Abstract

The serious environmental pollution and human health risks caused by highly toxic cyanide have necessitated the search for a nontoxic and alternative lixiviant. However, conventional chemical thiosulfate suffers from high consumption, which makes the commercialization of non-cyanide green extraction of precious metals difficult. Therefore, the development of green and low-energy technology for producing thiosulfate from sulfur-containing materials is of high academic and industrial interest.
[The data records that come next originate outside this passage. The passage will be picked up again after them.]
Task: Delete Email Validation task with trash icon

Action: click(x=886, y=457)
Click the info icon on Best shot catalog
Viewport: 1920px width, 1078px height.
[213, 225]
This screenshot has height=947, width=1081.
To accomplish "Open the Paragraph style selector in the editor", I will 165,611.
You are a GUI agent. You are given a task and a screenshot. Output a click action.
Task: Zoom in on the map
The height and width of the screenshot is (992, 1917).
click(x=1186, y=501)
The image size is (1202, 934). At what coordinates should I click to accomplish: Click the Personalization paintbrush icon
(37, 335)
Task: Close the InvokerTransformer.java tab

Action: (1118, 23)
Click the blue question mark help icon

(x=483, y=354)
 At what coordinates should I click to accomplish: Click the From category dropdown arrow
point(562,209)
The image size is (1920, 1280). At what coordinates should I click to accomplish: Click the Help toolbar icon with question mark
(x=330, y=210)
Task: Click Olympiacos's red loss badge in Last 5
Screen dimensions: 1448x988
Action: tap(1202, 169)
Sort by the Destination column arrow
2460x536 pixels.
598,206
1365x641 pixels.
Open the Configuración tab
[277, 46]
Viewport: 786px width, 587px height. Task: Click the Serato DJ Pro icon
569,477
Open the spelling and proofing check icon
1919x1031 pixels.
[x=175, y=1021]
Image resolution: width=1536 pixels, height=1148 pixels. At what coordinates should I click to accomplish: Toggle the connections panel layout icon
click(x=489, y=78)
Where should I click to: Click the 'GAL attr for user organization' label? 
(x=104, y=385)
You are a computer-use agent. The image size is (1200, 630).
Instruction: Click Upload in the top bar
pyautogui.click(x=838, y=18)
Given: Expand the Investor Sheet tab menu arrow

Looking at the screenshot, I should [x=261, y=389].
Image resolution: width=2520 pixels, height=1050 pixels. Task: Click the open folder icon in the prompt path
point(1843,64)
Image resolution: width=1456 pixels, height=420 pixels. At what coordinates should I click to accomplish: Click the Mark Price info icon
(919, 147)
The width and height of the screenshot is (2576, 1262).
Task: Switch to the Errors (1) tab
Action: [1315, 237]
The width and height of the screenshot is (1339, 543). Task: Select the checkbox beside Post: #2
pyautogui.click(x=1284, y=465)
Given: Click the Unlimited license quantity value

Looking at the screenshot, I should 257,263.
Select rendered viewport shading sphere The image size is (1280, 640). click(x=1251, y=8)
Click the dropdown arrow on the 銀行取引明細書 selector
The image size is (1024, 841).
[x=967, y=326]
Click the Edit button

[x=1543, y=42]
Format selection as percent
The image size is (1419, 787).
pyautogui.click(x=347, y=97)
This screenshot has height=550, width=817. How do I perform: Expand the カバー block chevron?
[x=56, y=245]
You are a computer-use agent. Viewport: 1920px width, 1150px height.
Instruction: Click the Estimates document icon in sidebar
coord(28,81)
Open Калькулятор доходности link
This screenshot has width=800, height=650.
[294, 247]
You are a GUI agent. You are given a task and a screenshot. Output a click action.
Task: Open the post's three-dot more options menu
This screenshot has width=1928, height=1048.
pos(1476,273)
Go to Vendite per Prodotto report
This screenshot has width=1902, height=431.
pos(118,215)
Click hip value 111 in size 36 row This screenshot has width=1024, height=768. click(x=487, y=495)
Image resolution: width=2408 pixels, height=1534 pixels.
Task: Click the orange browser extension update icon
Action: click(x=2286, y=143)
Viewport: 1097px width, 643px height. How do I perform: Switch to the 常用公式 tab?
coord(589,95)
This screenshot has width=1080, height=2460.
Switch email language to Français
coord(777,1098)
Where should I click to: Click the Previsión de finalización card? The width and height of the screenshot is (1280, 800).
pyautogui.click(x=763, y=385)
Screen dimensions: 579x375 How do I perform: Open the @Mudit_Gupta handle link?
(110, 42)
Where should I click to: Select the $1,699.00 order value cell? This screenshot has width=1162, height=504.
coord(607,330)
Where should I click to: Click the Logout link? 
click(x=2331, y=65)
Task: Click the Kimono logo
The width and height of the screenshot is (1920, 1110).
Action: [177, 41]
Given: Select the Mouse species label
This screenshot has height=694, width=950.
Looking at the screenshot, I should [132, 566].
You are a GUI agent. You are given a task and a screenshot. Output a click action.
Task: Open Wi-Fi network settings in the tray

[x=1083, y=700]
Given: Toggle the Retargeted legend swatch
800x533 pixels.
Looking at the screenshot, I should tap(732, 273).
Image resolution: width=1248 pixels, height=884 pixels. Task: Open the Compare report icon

Herein, the process mechanism of producing thiosulfate at atmospheric pressure was first elucidated to facilitate the production of sufficient thiosulfate. By precisely regulating significant parameters, the concentration of thiosulfate can be increased to up to 0.32 M under optimal conditions. Furthermore, the conversion characteristics of sulfur and iron in this process are as follows: S22– → S2– → S2O32– → Sn2– (n > 2)/(S4O62– → S3O62–) → SO32– → SO42–, and Fe(II)–S2 → Fe(II)–S → Fe(II)–O/Sn → Fe(III)–O/OH and Fe(III)–SO3/SO4. Importantly, the sustainable existence of metastable thiosulfate is achieved under the oxidation system designed, preventing the peroxidation of S2O32– into S4O62– and S3O62–. This fruitful research provides valuable scientific insights for promoting the commercial application of thiosulfate with lower cost and environmental impact in the precious metal extraction industry.